**WHAT TO DO**. Echo the listing word for word, from the line containing "The height and" through the line containing "center [1878, 715].", and omit the pictures.

**DATA**.
==*==
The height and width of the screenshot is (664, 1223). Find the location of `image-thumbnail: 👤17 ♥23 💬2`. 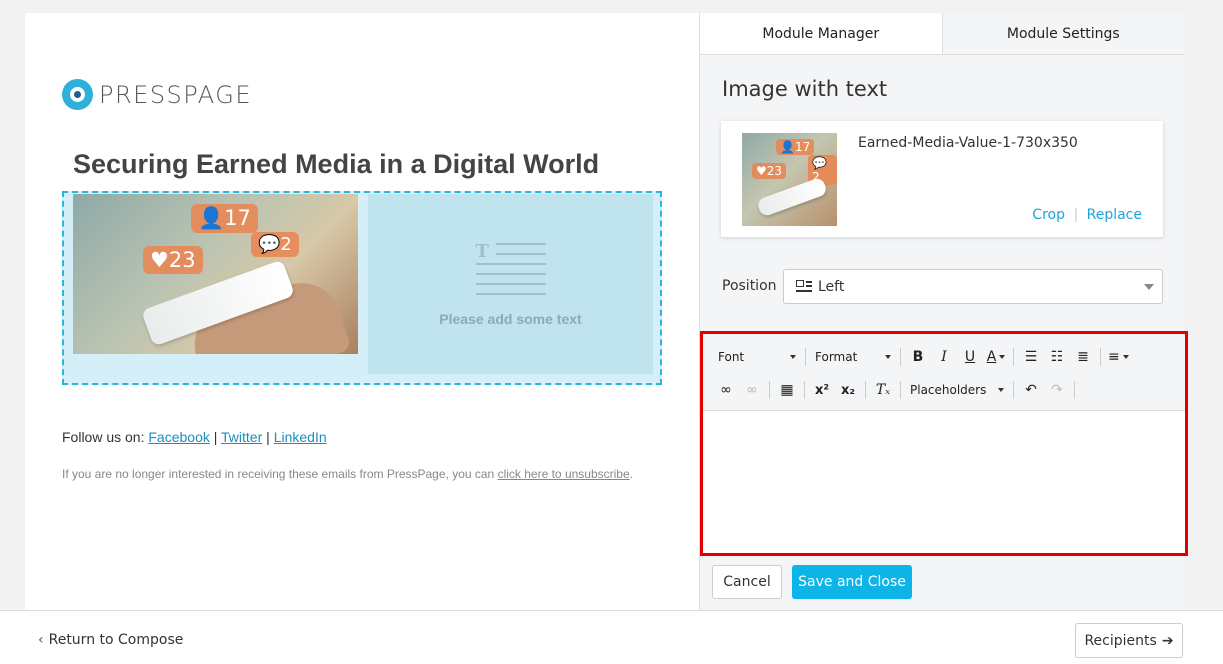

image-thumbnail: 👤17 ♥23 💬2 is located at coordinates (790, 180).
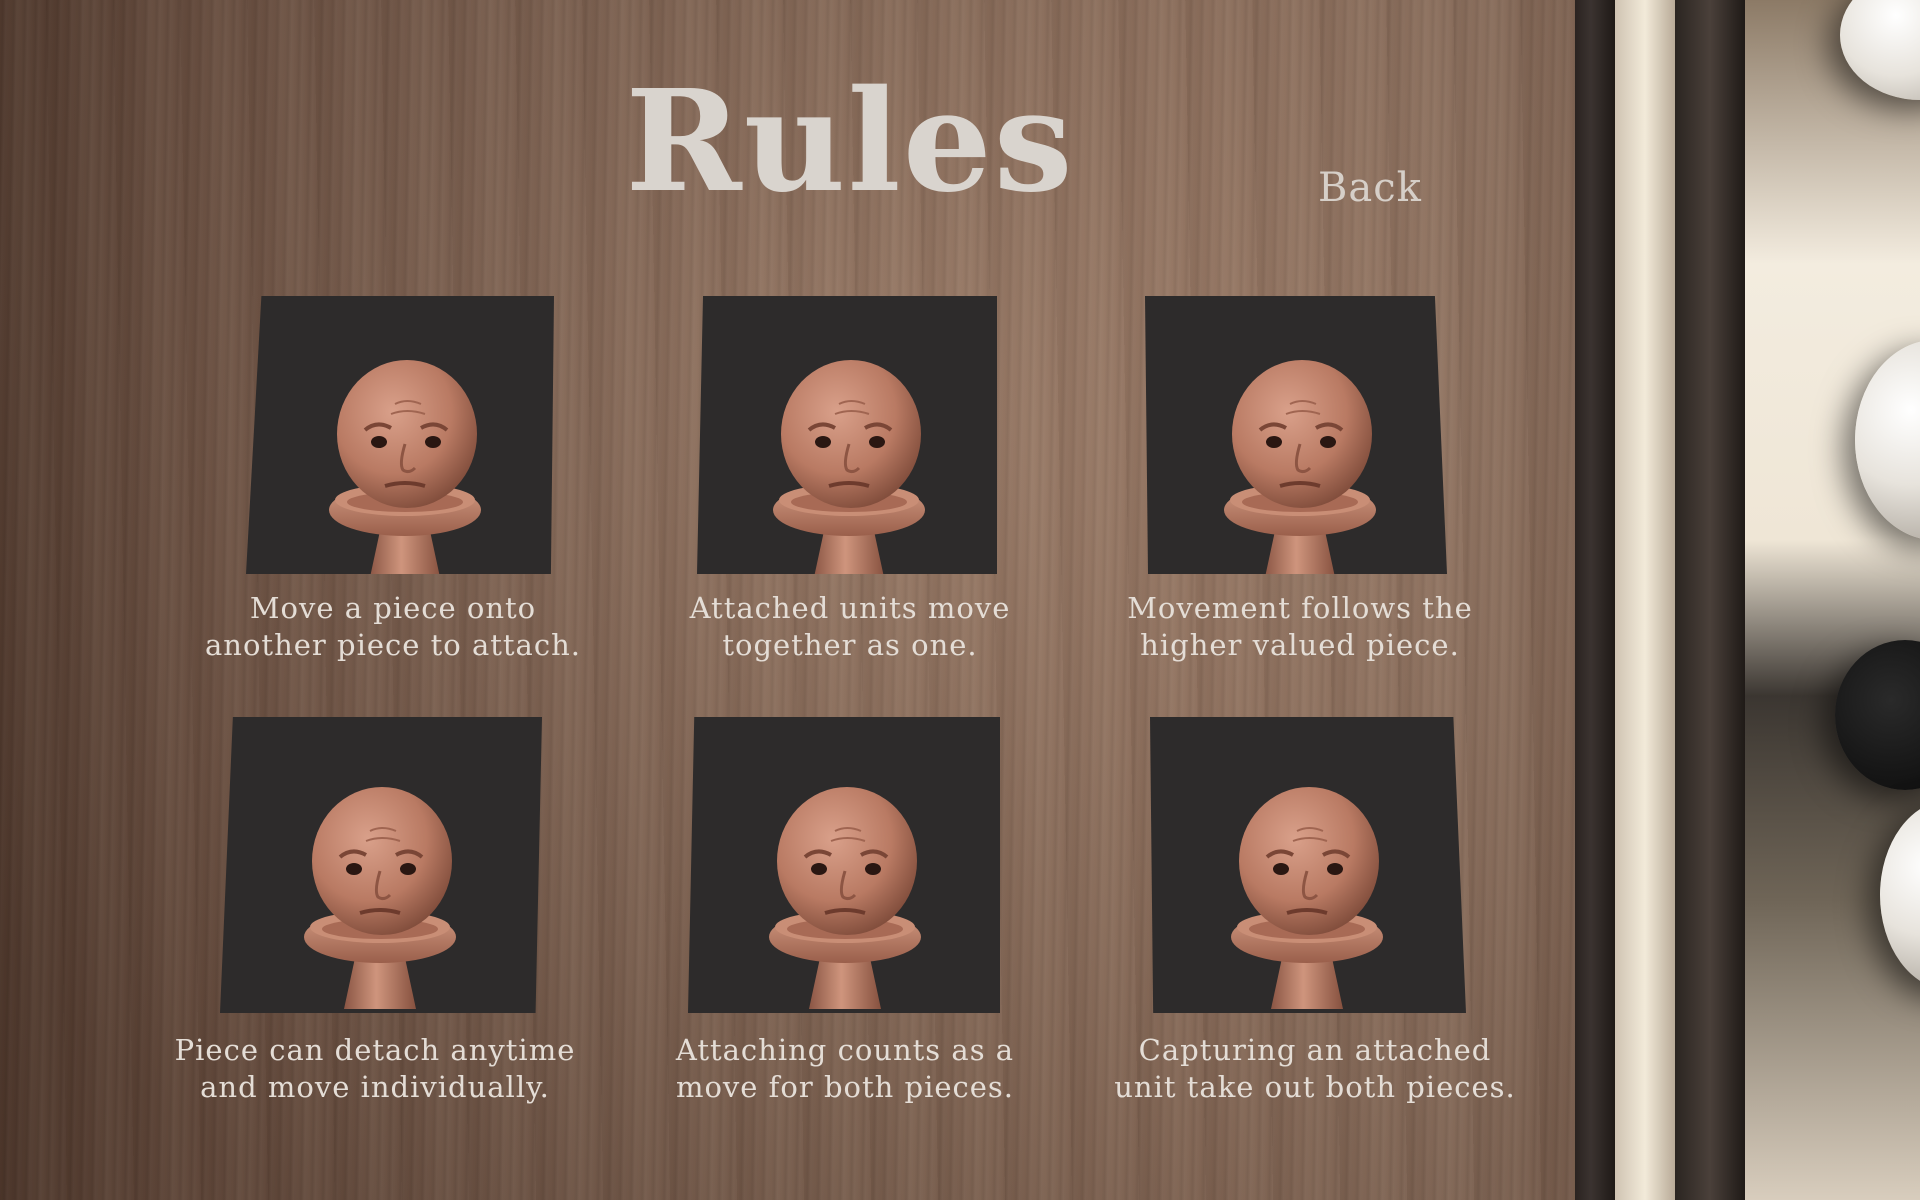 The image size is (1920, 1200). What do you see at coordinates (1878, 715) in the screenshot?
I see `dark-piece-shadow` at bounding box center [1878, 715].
==*==
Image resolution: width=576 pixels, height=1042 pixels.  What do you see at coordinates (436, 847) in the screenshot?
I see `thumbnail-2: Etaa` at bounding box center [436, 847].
==*==
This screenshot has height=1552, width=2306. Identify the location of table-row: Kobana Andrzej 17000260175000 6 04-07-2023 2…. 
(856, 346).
==*==
**ANSWER BOX**.
The height and width of the screenshot is (664, 1223). Find the location of `image-thumbnail: 👤17 ♥23 💬2`. 

image-thumbnail: 👤17 ♥23 💬2 is located at coordinates (790, 180).
 The image size is (1920, 1200). What do you see at coordinates (1878, 715) in the screenshot?
I see `dark-piece-shadow` at bounding box center [1878, 715].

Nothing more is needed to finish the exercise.